• [WORK ITEM]
If a line in the entries below contains the word "width", it counts; report how many such lines there are, and only that number.

• [INPUT]

---*---

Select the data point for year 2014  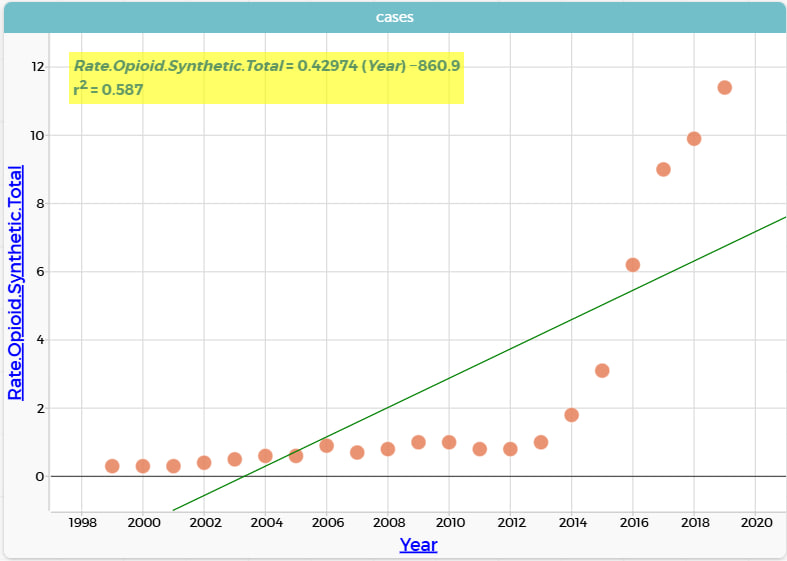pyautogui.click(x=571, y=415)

---*---

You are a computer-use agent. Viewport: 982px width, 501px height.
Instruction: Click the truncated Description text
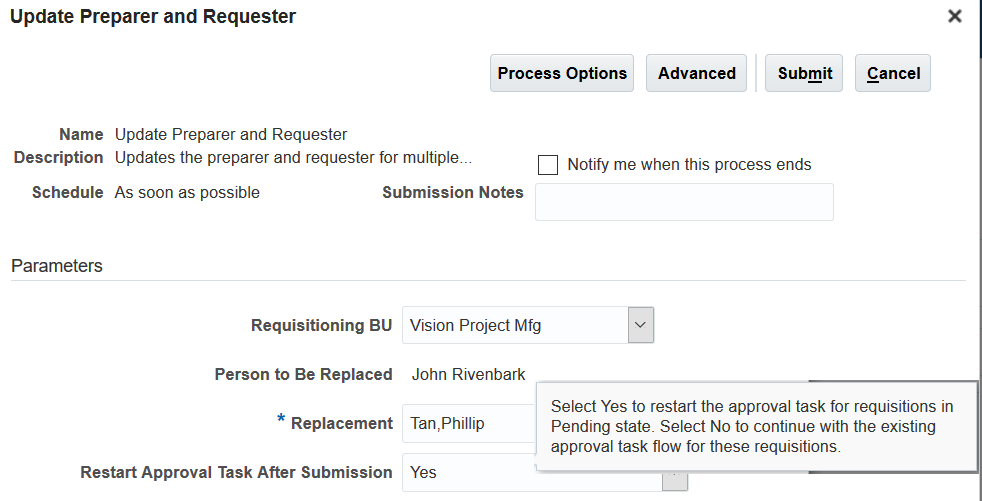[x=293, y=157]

---*---

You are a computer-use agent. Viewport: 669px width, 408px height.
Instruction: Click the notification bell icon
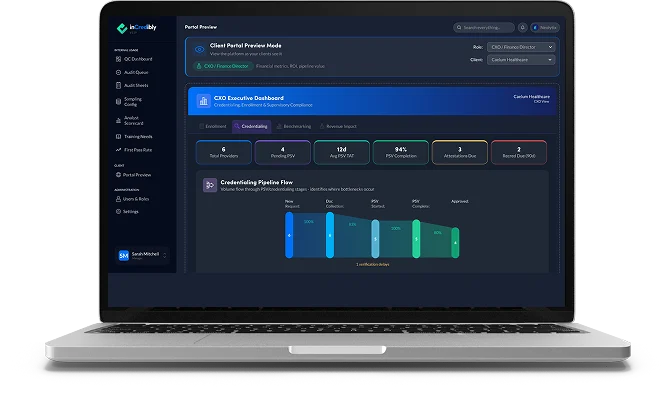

---*---

• [TASK ANSWER]
2